Assignment 9 - Due April 11
Do the following problems from the text.
Section | Problems |
---|---|
4.6 | 2, 6, 8, 16 |
5.4 | 2, 6, 8, |
5.1 | 2, 4, 10, 14 |
The following problems require formal proofs.
Problem A: Let \(A\) and \(B\) be \(n \times n\) matrices. Prove that if \(A\) is similar to \(B\) and \(A\) is invertible, then \(B\) is invertible and \(A^{-1}\) is similar to \(B^{-1}\).
Problem B: Let \(M_n\) be the set of \(n \times n\) matrices. Define a relation \(\sim\) on \(M_n\) where \(A \sim B\) means \(A\) is similar to \(B\). Prove that \(\sim\) is an equivalence relation.
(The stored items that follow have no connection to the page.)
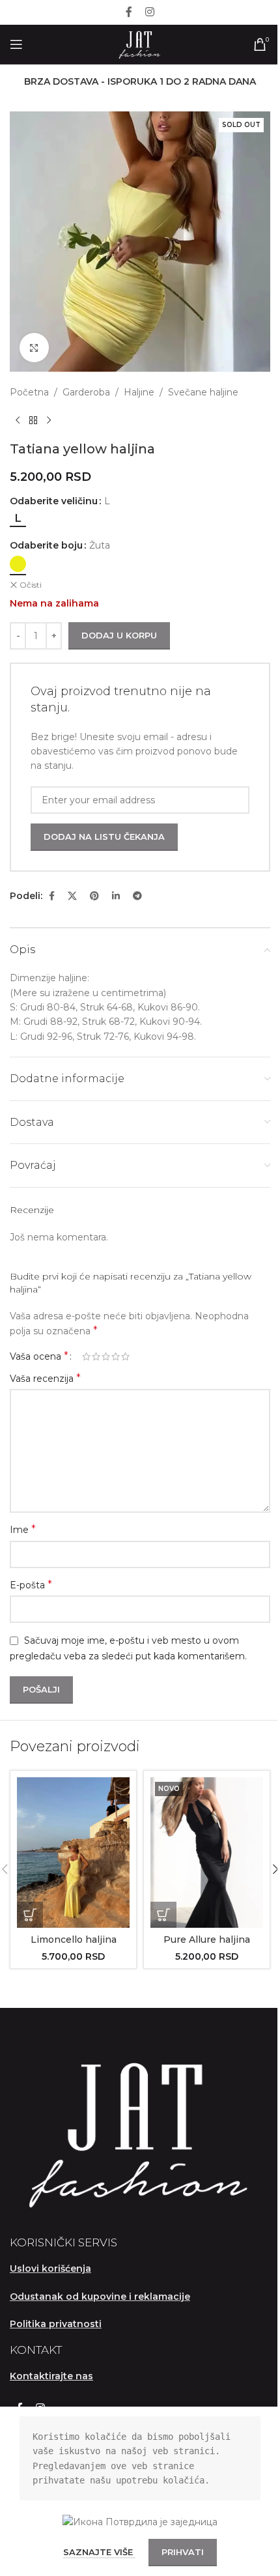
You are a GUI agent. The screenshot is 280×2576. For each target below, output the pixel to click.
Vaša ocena (39, 1356)
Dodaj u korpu (119, 635)
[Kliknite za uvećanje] (34, 347)
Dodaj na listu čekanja (104, 836)
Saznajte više (99, 2552)
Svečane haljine (203, 392)
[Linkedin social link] (115, 896)
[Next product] (49, 420)
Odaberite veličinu (54, 501)
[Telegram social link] (137, 896)
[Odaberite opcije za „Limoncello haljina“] (30, 1915)
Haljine (139, 392)
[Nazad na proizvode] (33, 420)
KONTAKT (36, 2349)
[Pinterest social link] (94, 896)
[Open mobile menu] (16, 44)
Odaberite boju (46, 545)
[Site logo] (140, 44)
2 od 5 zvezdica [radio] (96, 1356)
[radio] (18, 518)
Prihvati (182, 2552)
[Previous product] (17, 420)
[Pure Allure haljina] (206, 1852)
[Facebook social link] (129, 12)
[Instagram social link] (150, 12)
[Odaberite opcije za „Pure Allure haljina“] (163, 1915)
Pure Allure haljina (206, 1939)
Assignment 10 - Due April 18
Do the following problems from the text.
Section | Problems |
---|---|
5.2 | 4, 8, 12, 16 |
5.3 | 2, 6, 10, 14, 20 |
The following problems require formal proofs.
Problem A: Let \(A\) be an \(n \times n\) matrix. Prove that if \(\lambda\) is an eigenvalue of \(A\), then \(\lambda\) is an eigenvalue of \(A^T\).
Problem B: Let \(A\) be an invertible \(n \times n\) matrix. Prove that if \(A\) is diagonalizable, then \(A^{-1}\) is diagonalizable.